The US equity market took a rare turn for the egalitarian in September.
A summer rally in mega-cap tech which led to the highest levels of concentration for the top-five stocks in recent memory finally buckled under its own weight earlier this month, setting the stage for a fairly dramatic reversal of fortune.
On the heels of tech’s abrupt correction, the cap-weighted S&P is on track to underperform its equal-weighted counterpart by the most since 2009.
More notable still is the Nasdaq 100’s underperformance versus the S&P. The ratio between the two gauges went parabolic in 2020, as the pandemic accentuated and otherwise served to reinforce existing trends favoring America’s tech behemoths. Throw in the self-feeding dynamics associated with a retail investor options mania, and the stage was set for outperformance the likes of which hasn’t been witnessed since the dot-com bubble.
In September, the spell broke. As of Thursday, the Nasdaq 100 was poised to underperform the S&P by the third largest margin since 2002.
Assuming big-tech does, in fact, underperform the S&P for the full month, it would snap an incredible 11-month streak of outperformance.
A similar dynamic is observable when one looks at big-tech versus small-caps, the quintessential example of the pandemic zeitgeist and “rotation frustration”. As of Thursday, the Nasdaq 100 was underperforming the Russell 2000 by nearly 7% for the month.
Were that to persist for the rest of September, it would mark the third biggest underperformance for big-tech versus small-caps since the summer of 2002.

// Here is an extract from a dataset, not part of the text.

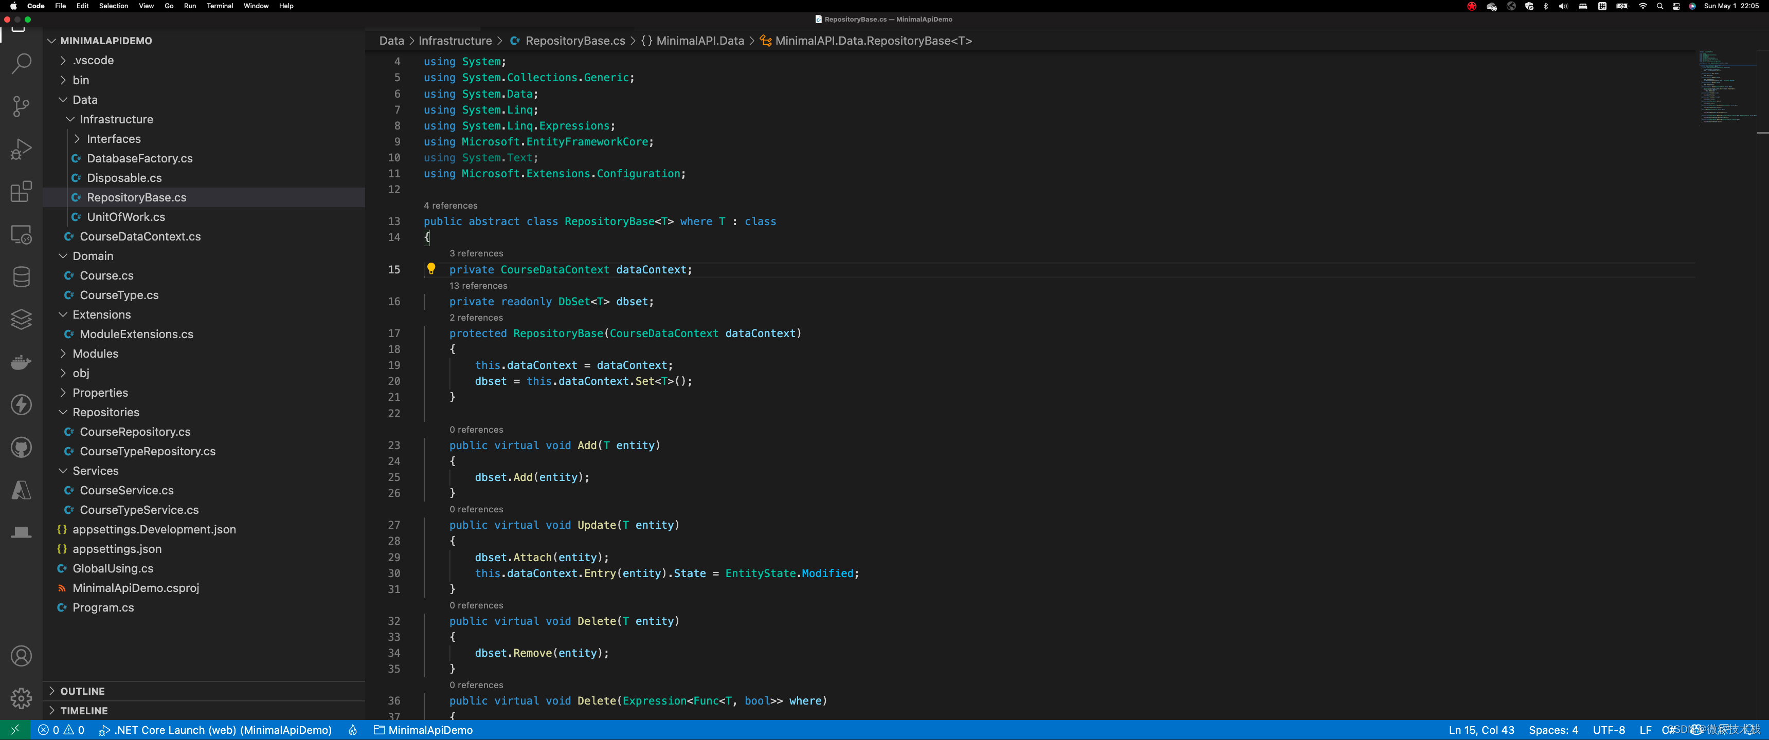Screen dimensions: 1769x740
Task: Open the GitHub view icon
Action: 21,448
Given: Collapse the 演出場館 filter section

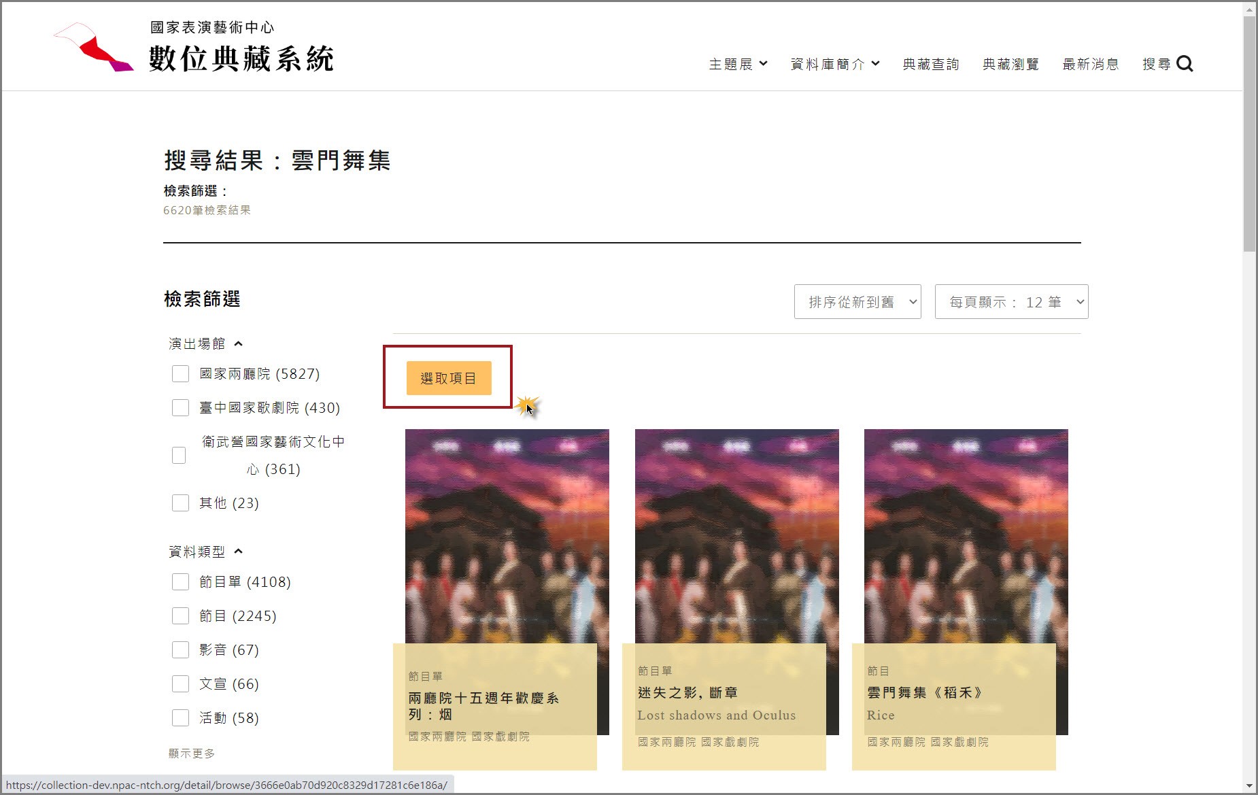Looking at the screenshot, I should pyautogui.click(x=239, y=343).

This was long overdue in more ways than one. You might recall that coming into September, the market was placing the highest revenue premium on the Nasdaq 100 relative to the Russell in twenty years.
As shown in the figure (below), the price to sales ratio for big-tech accelerated markedly over the summer.
Of course, as the chart header tacitly reminds you, there’s a reason why market participants are willing to pay up. Increasingly, it seems as though there is no place in the post-COVID world for businesses that don’t in some way facilitate digital existence.
Seen in that context, September’s underperformance may be seen in hindsight as little more than a footnote on the way to ever higher highs and infinity multiples.
For what it’s worth, Credit Suisse just reduced their tech Overweight, recommending investors get more selective. Valuations, the bank’s Andrew Garthwaite says, are stretched, as are other metrics.
Still, Credit Suisse doesn’t see the current froth in tech as “extreme”. If this were a bubble, tech would be trading at a P/E of between 45X and 72X, Garthwaite remarked. At “just” 37X, I suppose the Nasdaq can be described as “cheap”.